══ RECORD SET
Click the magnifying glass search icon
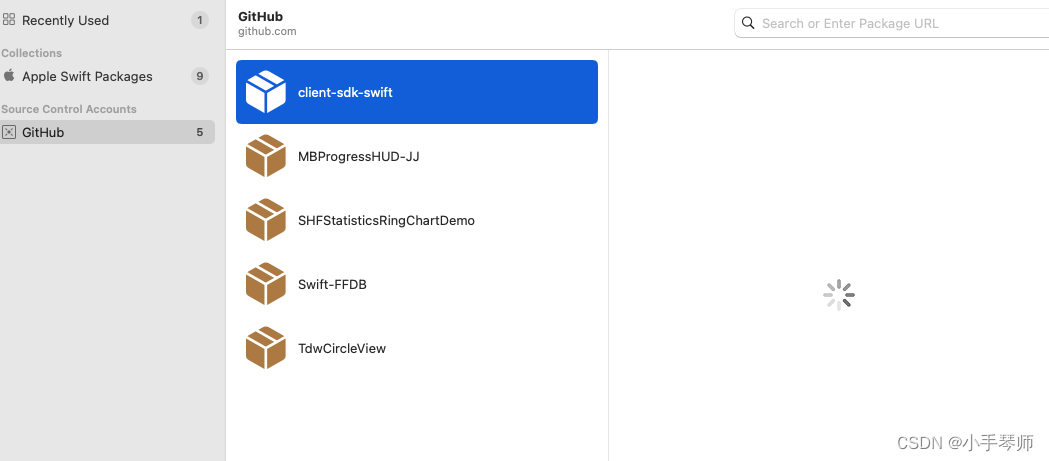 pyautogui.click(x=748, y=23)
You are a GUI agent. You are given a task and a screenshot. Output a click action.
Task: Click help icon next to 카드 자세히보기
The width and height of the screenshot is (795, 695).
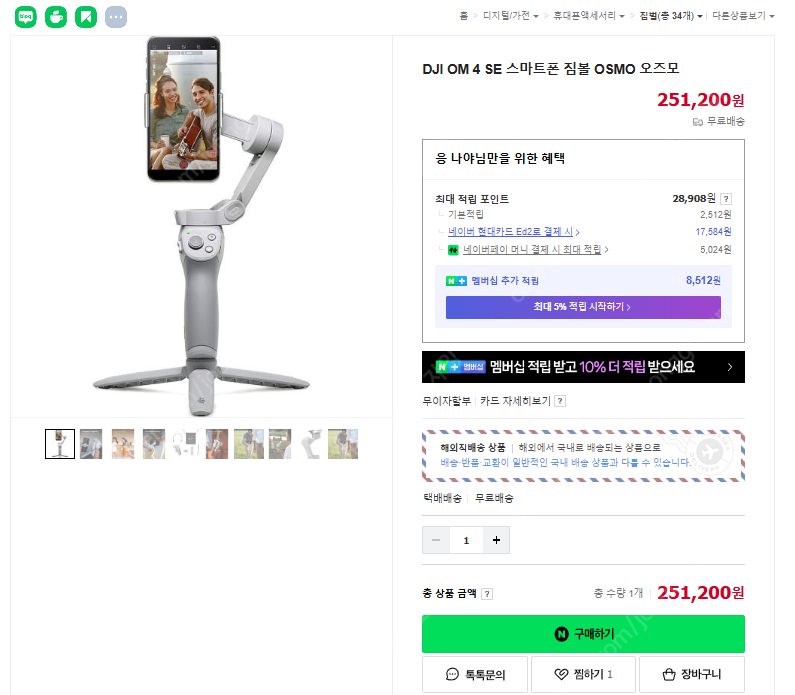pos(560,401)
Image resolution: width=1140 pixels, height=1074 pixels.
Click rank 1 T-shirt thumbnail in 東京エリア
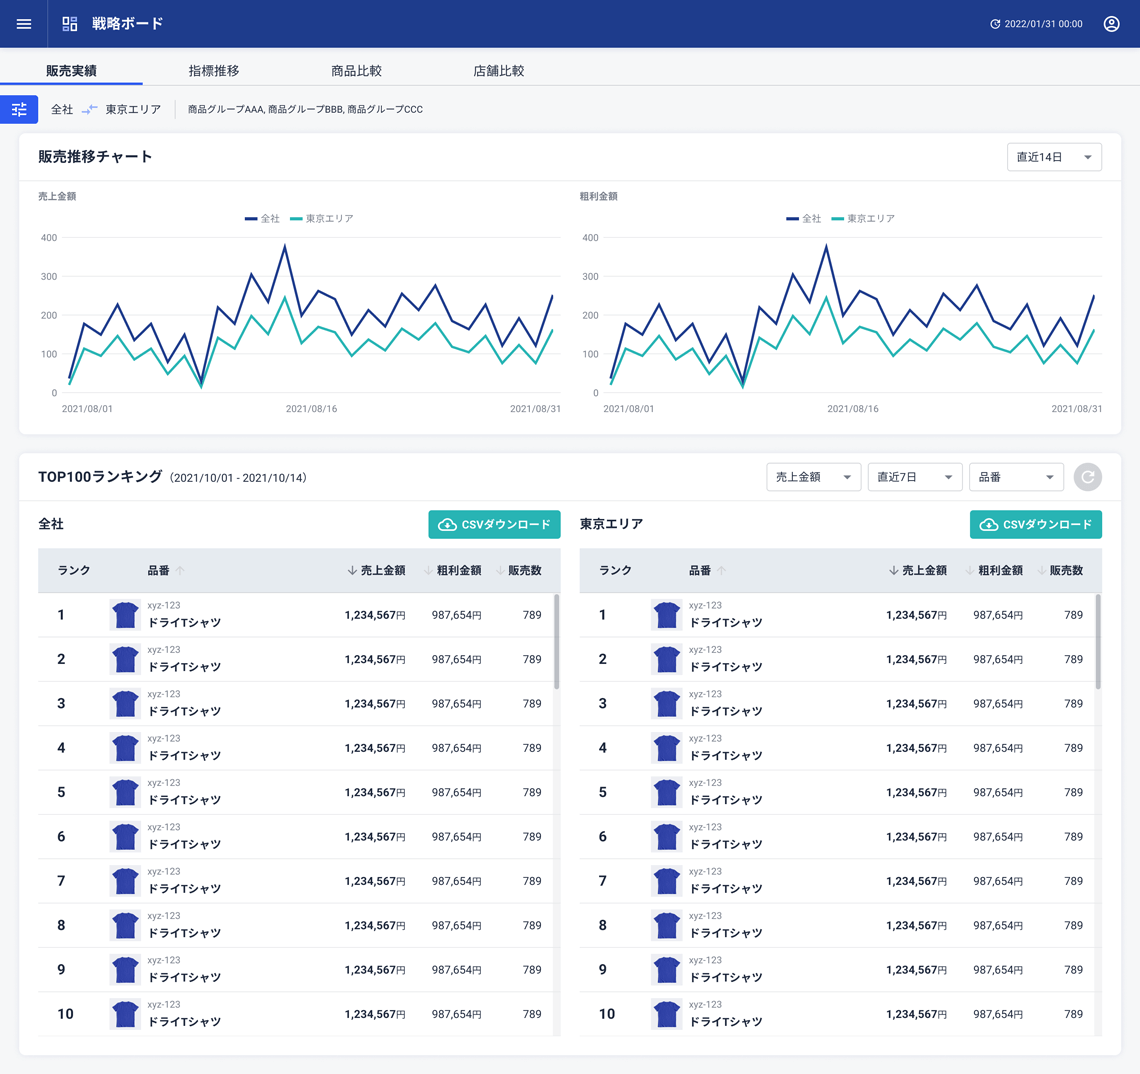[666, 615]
════
Set down nothing but the lines from the one containing "Image resolution: width=1140" to the final line above, both included, with every picture left out.

Image resolution: width=1140 pixels, height=1074 pixels.
Click rank 1 T-shirt thumbnail in 東京エリア
[666, 615]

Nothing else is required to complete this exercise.